Any ideas or pointers would be greatly appreciated.


----------



## Chris15 (Feb 23, 2010)

Step one is to contact a structural engineer. Until they can tell you about the options for load, then you can't even begin to think about a grid. This will of course be LOTS more fun trying to work with Heritage considerations. Expect it to be expensive, messy and painstaking. Whatever you do will need to be "sympathetic" with the original building...


----------



## Footer (Feb 23, 2010)

We had a venue in college that had no grid and was renovated and one was put in. Essentially they floated steel inside the buidling. Large I-beams where driven 30' into the foundation of the building and secured with concret. On top of these beams they put an I-Beam grid on 8' centers running US/DS. They capped each end. It gave us what we needed and did not require the building to be knocked down nor add additional support to the 100 year old walls. It was a pretty big deal getting that steel put in. I want to say that about an 1/8 of the cost overall renovation to the space was putting in that grid, and it was a 3 million dollar renovation.


----------



## avkid (Feb 23, 2010)

If you don't mind saying, where are you located and what is the name of the theatre?


----------



## gafftaper (Feb 24, 2010)

Similar to what Footer said, a university in the area here had an old wooden "grid" (which looked frighteningly like an Indian Jones set). They replaced it with a full steel grid. Rather than pulling the building down they built a steel tower inside the building. In this case, some of that work extended out into the FOH positions. Due to the odd apron configuration. They have an electric located over the pit. This electric was motorized in the remodel. They installed a winch system in the attic and put in some extra steel up in the ceiling to to strengthen the whole thing. All hidden above the ceiling. 

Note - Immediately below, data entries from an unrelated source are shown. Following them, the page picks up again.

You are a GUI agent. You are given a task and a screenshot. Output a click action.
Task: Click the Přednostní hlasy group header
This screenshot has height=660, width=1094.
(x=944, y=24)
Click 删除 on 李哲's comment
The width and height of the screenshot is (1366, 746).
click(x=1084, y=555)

This sounds like the sort of thing you would want to consider doing in your space. However you can dream up all the fun things you want. Without a structural Engineer on the team, your dreams are mostly worthless. Do you have a university in town with an engineering program? Perhaps you could find some grad students to help you get the ball rolling. You'll definitely need to get a theater consultant and a pro structural engineer on board as soon as you can afford them. 

You might want to trade some PM's with MuseAV, you are getting into the sort of thing his company does for a living.


----------



## Footer (Feb 24, 2010)

Just did some digging...

The OP goes to school at one of the best engineering schools in the midwest. It also happens have have a large greek community but lacks in the area of women. I have a feeling that he can dig up a few engineers to help get this proposal together if he can pry them out of their frat houses.... 

Its also the same school that I believe teaches a class in pyrotechnics. I had a few friends go through there for Mechanical and Electrical engineering that were highly involved in the theatre group on campus. 

When you do talk to your structural engineering friends, I would suggest they look at the building within a building route. This might be a great capstone project for someone. 

Oh... and St. Patty's day down there is EPIC.


----------



## rwhealey (Feb 24, 2010)

Footer said:


> It also happens have have a large greek community but lacks in the area of women.



I didn't even have to click on your link to figure out the school after this comment 

Actually, I have a friend there who says that enough of the guys stay in their rooms and play World of Warcraft 24/7 that there really isn't a shortage of women.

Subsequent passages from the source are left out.